Confirmation hearings tend to be routine, but Wednesday’s meeting brought to the fore an issue that lawmakers have barely touched in five years — high home insurance rates, particularly for homeowners in the Lowcountry. In the end, this complex issue was too much to swallow in one hour, and senators decided to continue the hearing at a later date.

Some of the hardest questioning came from Sen. Tom Davis, a Beaufort Republican who also was Gov. Mark Sanford’s chief of staff during the home insurance crisis of the mid-2000s. During that time, insurers jacked up rates along the coast and many pulled out altogether.

In response, the state relaxed regulations and enlarged the “wind pool,” an area where residents are guaranteed insurance by the S.C. Wind and Hail Association, the state-chartered “insurer of last resort.”

Citing studies that insurers in South Carolina have enjoyed a 20-plus-percent return on their investments in the state, Davis suggested that the insurance market is out of whack. He asked Farmer whether he thought “premiums right now on the coast accurately match up with the risk being assumed by those (insurance) companies?”

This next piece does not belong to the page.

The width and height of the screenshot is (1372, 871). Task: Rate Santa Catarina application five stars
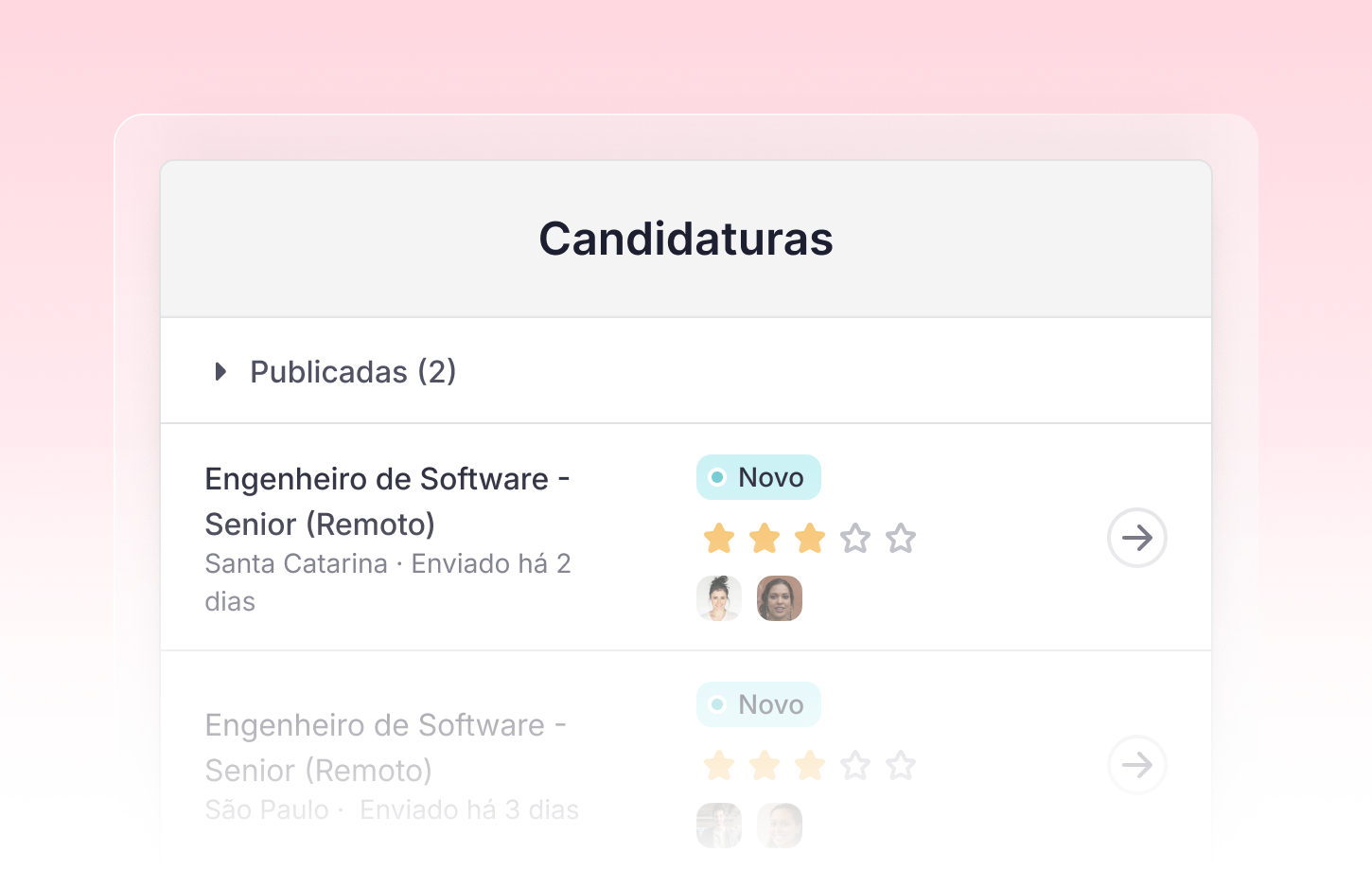point(901,539)
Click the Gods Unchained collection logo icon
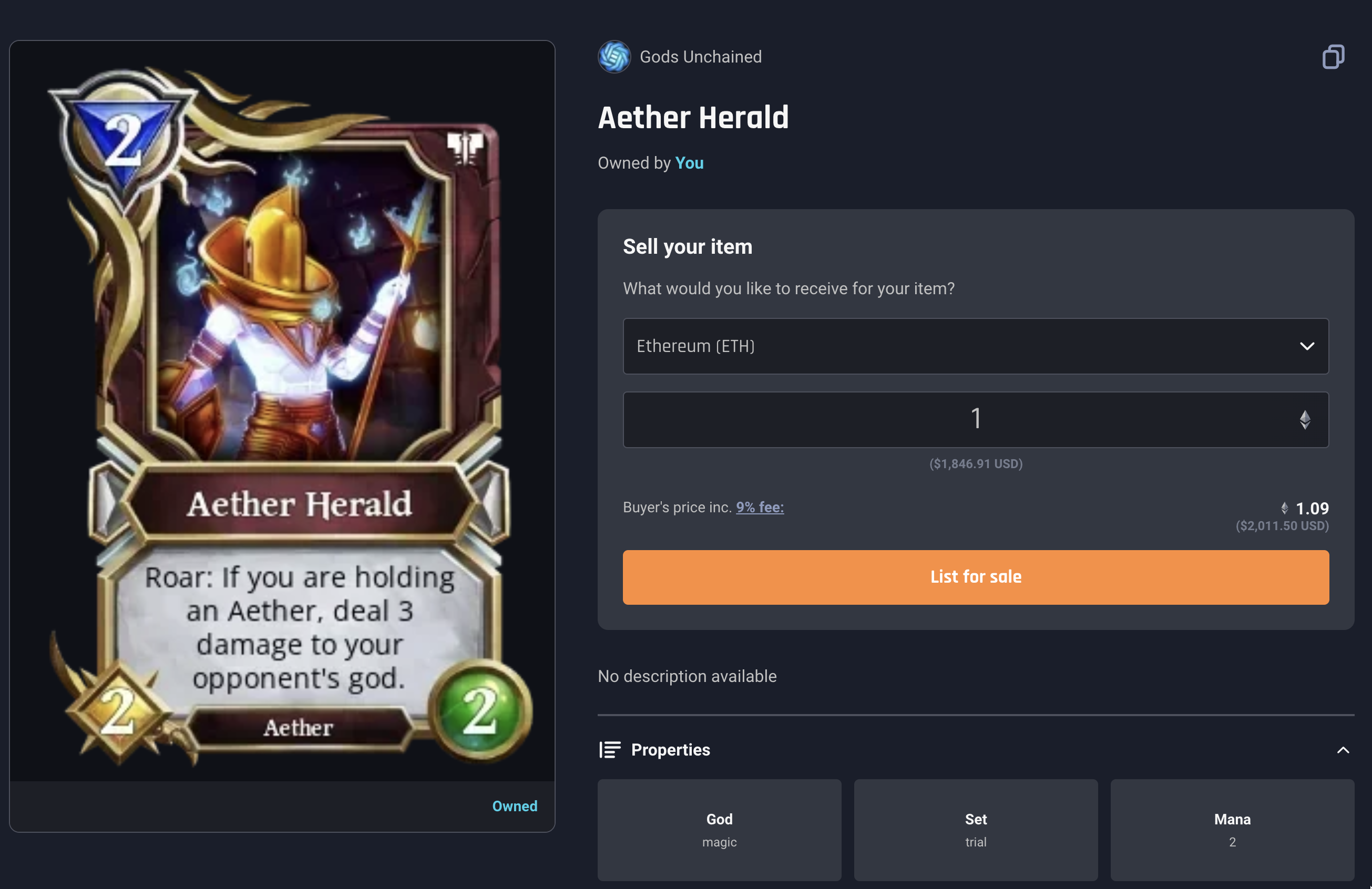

Farmer replied, “I think for the most part they do reflect the risk.” He added that the insurance market would be more competitive if companies thought they would make money in South Carolina, but that home insurance is not a “profit-making line. From the results I just saw yesterday, for every dollar invested, the homeowner company paid out a dollar and eight cents.”

Davis persisted, “I’m a little concerned by the default setting coming in on your part that premiums are not too high.”

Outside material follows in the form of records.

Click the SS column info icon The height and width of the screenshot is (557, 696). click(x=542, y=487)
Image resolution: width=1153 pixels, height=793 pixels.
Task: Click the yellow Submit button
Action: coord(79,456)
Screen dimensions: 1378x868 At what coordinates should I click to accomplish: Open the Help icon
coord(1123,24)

Davis and Farmer were drawing on statistics compiled by the National Association of Insurance Commissioners and used by industry and consumer groups.

Over the past 10 years, insurers in South Carolina made an average 20 percent profit on the value of the company’s investments in the state, the association said in a recent report. This profit measure includes data in 2011, a year South Carolina insurers suffered a negative 8 percent return because of severe hail, tornados and other storms.

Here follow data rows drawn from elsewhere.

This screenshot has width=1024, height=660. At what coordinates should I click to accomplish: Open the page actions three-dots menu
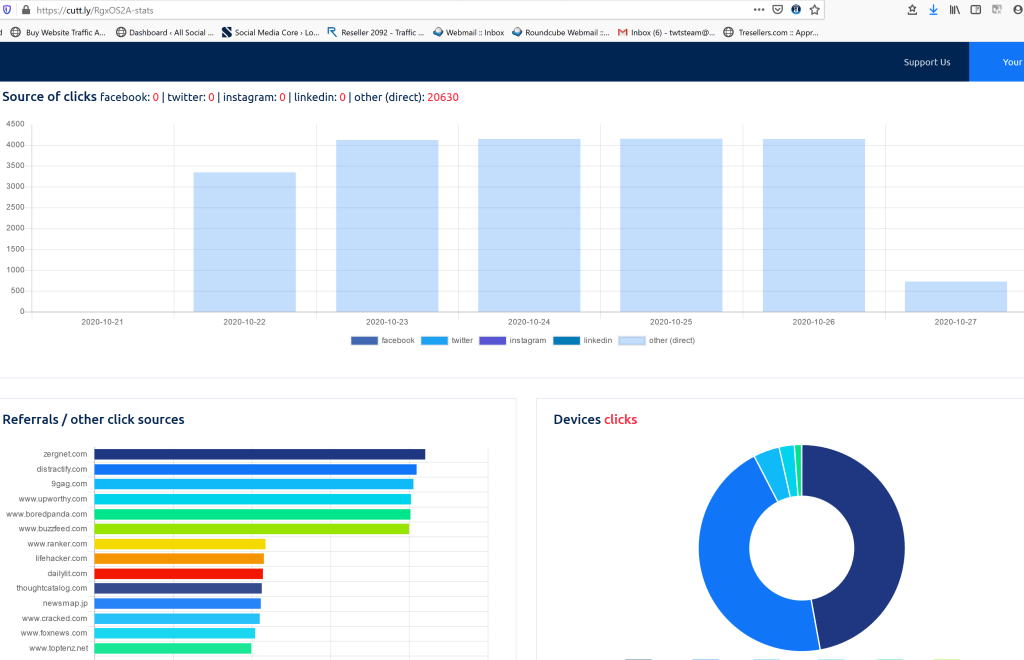758,9
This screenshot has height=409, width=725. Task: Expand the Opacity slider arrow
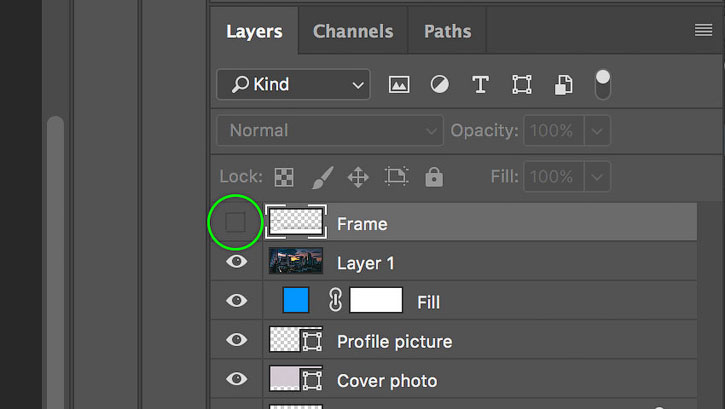tap(597, 131)
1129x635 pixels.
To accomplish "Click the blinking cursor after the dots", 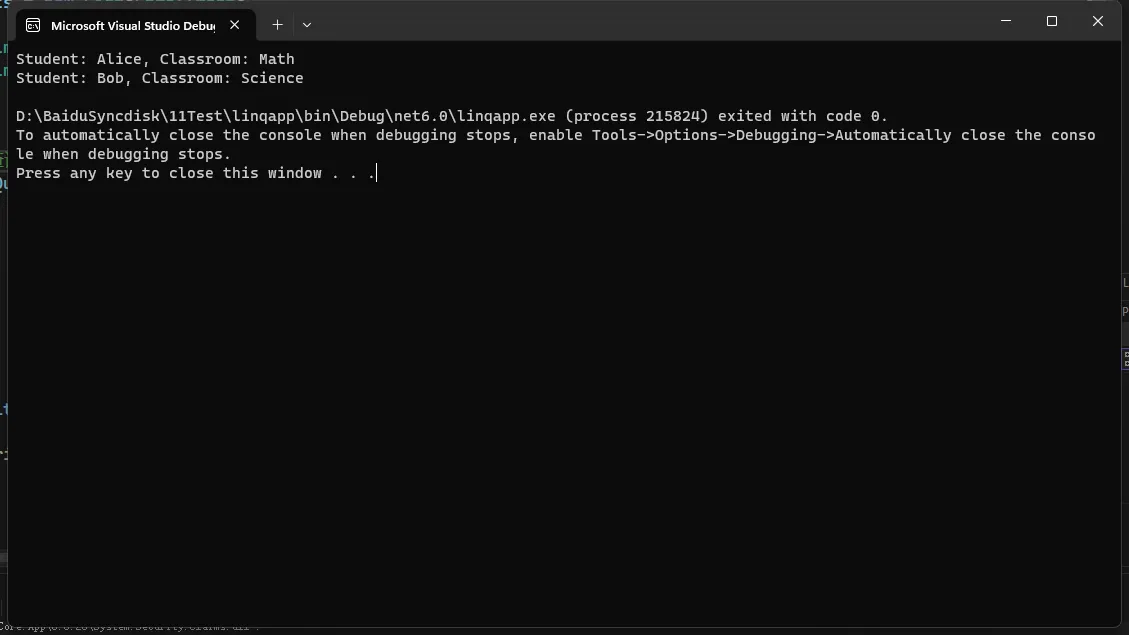I will coord(377,173).
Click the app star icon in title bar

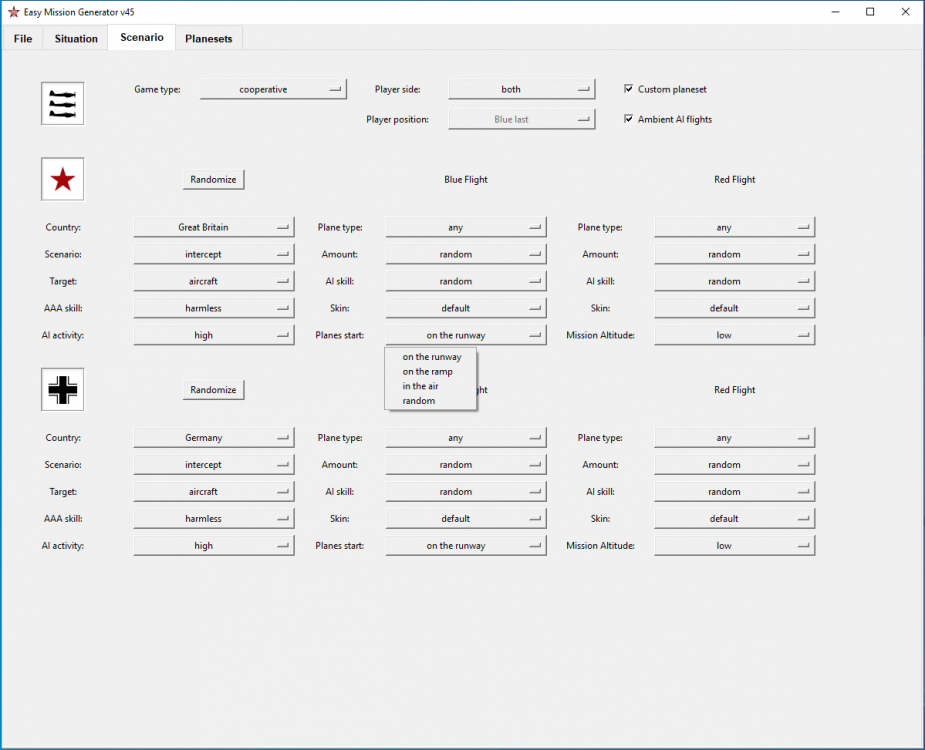tap(13, 12)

Some of the most forceful language during the hearing came from Daryl Ferguson, a retired telecommunications executive from Beaufort who estimated that he spent 4,000 hours studying insurance issues.

“This is a catastrophe for the state,” he said. “We’re paying some of the highest rates and the insurance industry is making exorbitant profits.”

Ferguson told lawmakers that the state needs an insurance chief who is independent and an experienced negotiator and manager. He complimented Farmer on his “wonderful personality” and said in another context “he might be one of my best friends,” but “he doesn’t have the basic skills you need” to run the agency.

Ferguson was featured last year in a Post and Courier series, “Storm of Money,” which revealed that South Carolina has some of the highest home insurance rates in the nation, and that state regulators have done little to examine the industry’s secret black box computer programs and other arcane rules that make our rates so high.

After the hourlong hearing, it became clear that other senators and speakers wouldn’t have a chance to weigh in, and that Farmer needed more time to respond. Robert Hayes, R-Rock Hill, chairman of the powerful Senate and Banking Committee, said the nomination proceeding would continue at a later date.

That was unusual, said Luke Rankin, a Republican whose district covers Horry County and a 20-year veteran of the Senate.

“This is not something to schmooze through,” he said.

Rankin added that home insurance is a hot-button issue for many of his constituents. He said Haley’s nomination of an insurance lobbyist seemed like “asking a fox to guard the hen house.” He said it shows that the insurance chief should be an elected position.

It’s unclear whether Farmer’s nomination faces a serious threat. “It’s too early,” said Gerald Malloy, D-Hartsville. After the meeting, Democrats invited Ferguson to continue his presentation in a more informal setting. And, as the hearing ended, Davis said, “This isn’t a rubber-stamp thing. I think this is just the beginning of an important conversation.”